1 tablespoon coconut oil or olive oil
1 small white onion, chopped
Pinch of salt, more to taste
1 tablespoon finely grated fresh ginger (about a 1-inch nub of ginger)
2 cloves garlic, pressed or minced
1 red bell pepper, sliced into thin 2-inch long strips
1 small russet potato, diced
2 tablespoons red curry paste, I like Mae Ploy
1 can (14 ounces) regular coconut milk
A few splashes of fish sauce
½ cup water
1 lime, juiced
To make the curry, warm a large skillet with deep sides over medium heat. Once it’s hot, add the oil. Add the onion and a sprinkle of salt and cook, stirring often, until the onion has softened and is turning translucent, about 5 minutes. Add the ginger and garlic and cook until fragrant, about 30 seconds, while stirring continuously. Add potatoes and cook, covered, for 5 minutes.
Add the bell peppers, coconut milk, water, and fish sauce and stir to combine. Bring the mixture to a simmer over medium heat. Reduce heat as necessary to maintain a gentle simmer and cook until the potatoes are fork-tender, about 10 minutes, stirring occasionally.
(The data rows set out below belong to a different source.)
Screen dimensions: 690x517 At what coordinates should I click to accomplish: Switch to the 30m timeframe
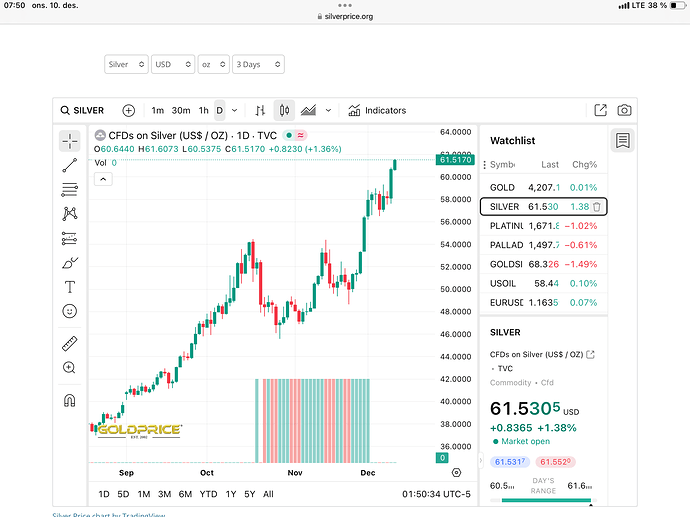(181, 110)
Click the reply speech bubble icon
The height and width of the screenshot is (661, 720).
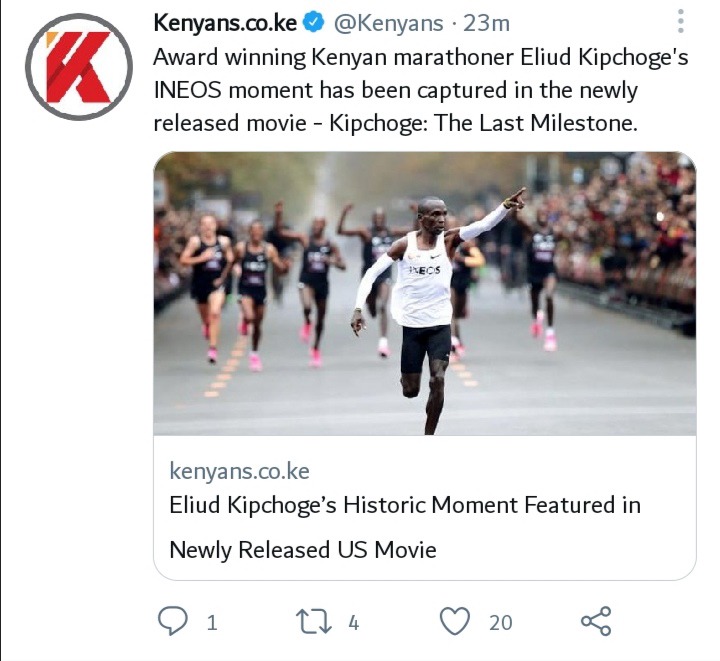pos(173,621)
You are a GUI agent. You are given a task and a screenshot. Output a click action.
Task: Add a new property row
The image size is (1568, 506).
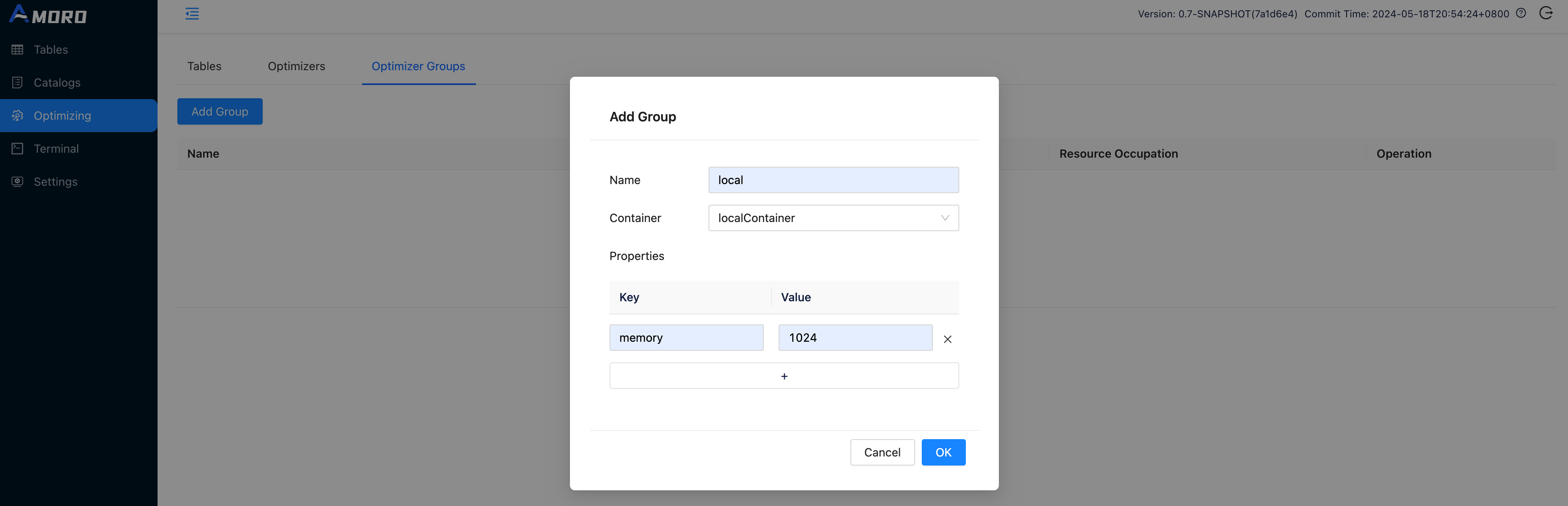784,376
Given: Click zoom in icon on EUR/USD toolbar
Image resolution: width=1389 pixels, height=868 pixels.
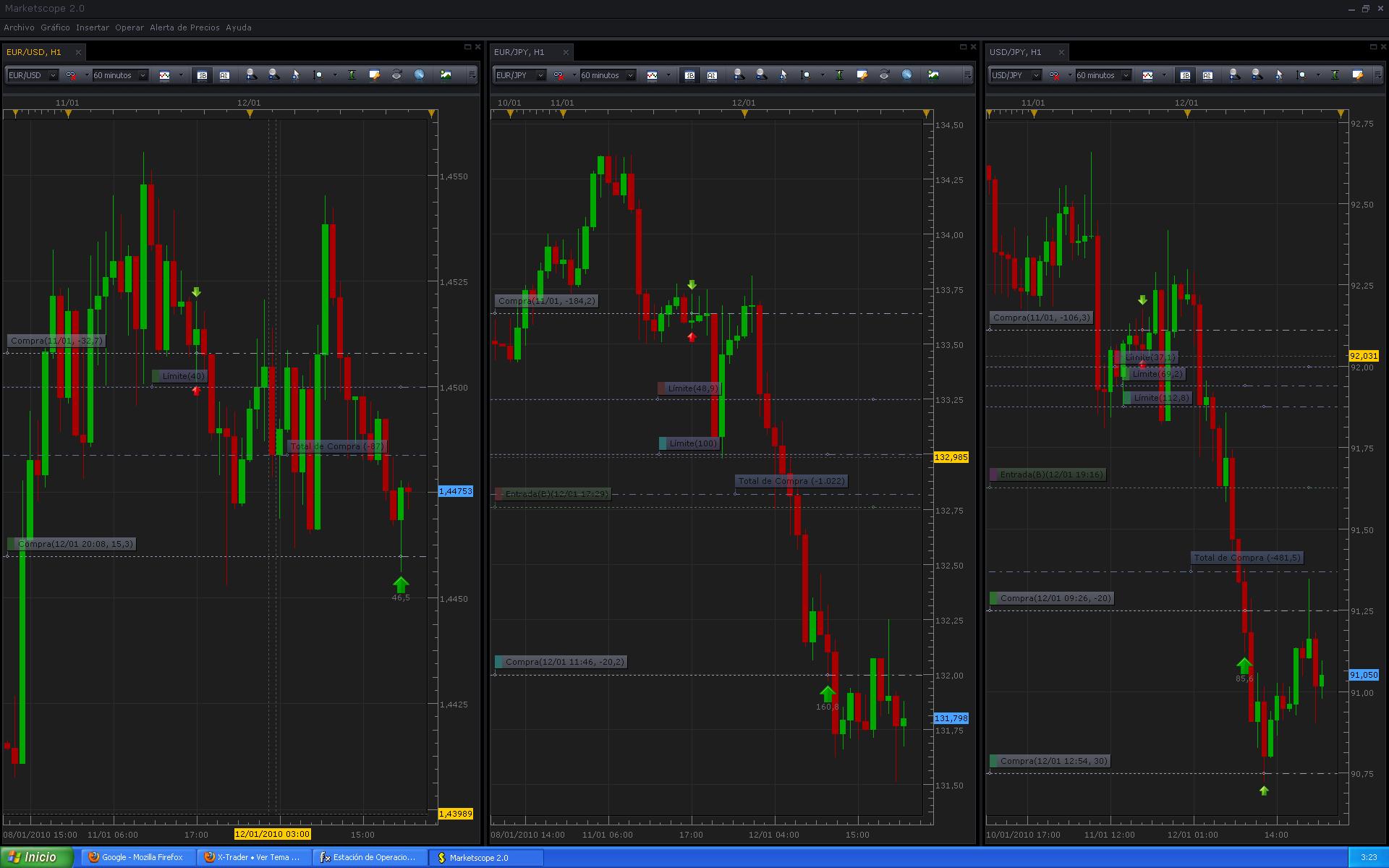Looking at the screenshot, I should pos(250,75).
Your mixture will be thick.
Remove the pot from the heat and add salt to taste, plus a bit extra because we’re going for a concentrated flavor. Add lime juice. If the curry needs a little more punch, add more red curry paste. Blend the whole mixture with an immersion blender, and pour the paste into an ice cube tray to freeze. Once frozen, put ice cubes in a gallon freezer bag for convenient storage.
To serve, add several frozen broth cubes to a thermos and top with boiling water. I like a flavorful and spicy curry broth, so I add 4 cubes to a 12 oz thermos. I preheat the cubes in the microwave a bit to keep the contents from cooling off too much with that amount of cold cubes. Give the bottle a good shake before drinking.